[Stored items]
++++++

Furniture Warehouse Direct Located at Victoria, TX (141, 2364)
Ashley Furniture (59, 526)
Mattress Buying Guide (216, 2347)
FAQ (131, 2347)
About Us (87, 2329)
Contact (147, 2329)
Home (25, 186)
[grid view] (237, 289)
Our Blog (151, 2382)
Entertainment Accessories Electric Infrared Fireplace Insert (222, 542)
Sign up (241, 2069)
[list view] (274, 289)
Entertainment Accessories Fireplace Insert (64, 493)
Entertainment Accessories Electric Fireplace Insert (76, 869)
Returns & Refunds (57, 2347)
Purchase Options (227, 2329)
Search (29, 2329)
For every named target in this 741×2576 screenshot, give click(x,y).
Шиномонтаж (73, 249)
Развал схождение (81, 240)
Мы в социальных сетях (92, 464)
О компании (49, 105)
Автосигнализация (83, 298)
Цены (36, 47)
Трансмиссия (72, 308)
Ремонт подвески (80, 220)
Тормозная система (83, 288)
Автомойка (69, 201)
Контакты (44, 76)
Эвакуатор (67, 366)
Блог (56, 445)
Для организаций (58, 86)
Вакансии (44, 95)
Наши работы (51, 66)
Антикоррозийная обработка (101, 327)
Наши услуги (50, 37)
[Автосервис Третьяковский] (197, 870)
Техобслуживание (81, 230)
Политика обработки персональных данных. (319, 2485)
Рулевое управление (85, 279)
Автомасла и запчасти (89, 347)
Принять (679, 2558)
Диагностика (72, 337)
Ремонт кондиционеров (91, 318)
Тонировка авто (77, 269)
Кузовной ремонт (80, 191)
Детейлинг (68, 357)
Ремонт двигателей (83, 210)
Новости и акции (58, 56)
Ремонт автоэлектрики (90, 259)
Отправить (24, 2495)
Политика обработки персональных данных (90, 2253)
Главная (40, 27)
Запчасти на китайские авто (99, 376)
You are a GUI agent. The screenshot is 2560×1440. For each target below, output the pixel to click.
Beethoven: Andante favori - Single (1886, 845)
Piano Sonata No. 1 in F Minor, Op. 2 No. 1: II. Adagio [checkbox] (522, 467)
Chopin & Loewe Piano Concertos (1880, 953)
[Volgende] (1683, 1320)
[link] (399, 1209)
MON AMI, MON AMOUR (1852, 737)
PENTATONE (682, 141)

++++++

All of the data above needs to be written out again, exactly.

Response to this exercise:
Furniture Warehouse Direct Located at Victoria, TX (141, 2364)
Ashley Furniture (59, 526)
Mattress Buying Guide (216, 2347)
FAQ (131, 2347)
About Us (87, 2329)
Contact (147, 2329)
Home (25, 186)
[grid view] (237, 289)
Our Blog (151, 2382)
Entertainment Accessories Electric Infrared Fireplace Insert (222, 542)
Sign up (241, 2069)
[list view] (274, 289)
Entertainment Accessories Fireplace Insert (64, 493)
Entertainment Accessories Electric Fireplace Insert (76, 869)
Returns & Refunds (57, 2347)
Purchase Options (227, 2329)
Search (29, 2329)
For every named target in this 741×2576 screenshot, give click(x,y).
Шиномонтаж (73, 249)
Развал схождение (81, 240)
Мы в социальных сетях (92, 464)
О компании (49, 105)
Автосигнализация (83, 298)
Цены (36, 47)
Трансмиссия (72, 308)
Ремонт подвески (80, 220)
Тормозная система (83, 288)
Автомойка (69, 201)
Контакты (44, 76)
Эвакуатор (67, 366)
Блог (56, 445)
Для организаций (58, 86)
Вакансии (44, 95)
Наши работы (51, 66)
Антикоррозийная обработка (101, 327)
Наши услуги (50, 37)
[Автосервис Третьяковский] (197, 870)
Техобслуживание (81, 230)
Политика обработки персональных данных. (319, 2485)
Рулевое управление (85, 279)
Автомасла и запчасти (89, 347)
Принять (679, 2558)
Диагностика (72, 337)
Ремонт кондиционеров (91, 318)
Тонировка авто (77, 269)
Кузовной ремонт (80, 191)
Детейлинг (68, 357)
Ремонт двигателей (83, 210)
Новости и акции (58, 56)
Ремонт автоэлектрики (90, 259)
Отправить (24, 2495)
Политика обработки персональных данных (90, 2253)
Главная (40, 27)
Запчасти на китайские авто (99, 376)
You are a GUI agent. The screenshot is 2560×1440. For each target below, output the pixel to click.
Beethoven: Andante favori - Single (1886, 845)
Piano Sonata No. 1 in F Minor, Op. 2 No. 1: II. Adagio [checkbox] (522, 467)
Chopin & Loewe Piano Concertos (1880, 953)
[Volgende] (1683, 1320)
[link] (399, 1209)
MON AMI, MON AMOUR (1852, 737)
PENTATONE (682, 141)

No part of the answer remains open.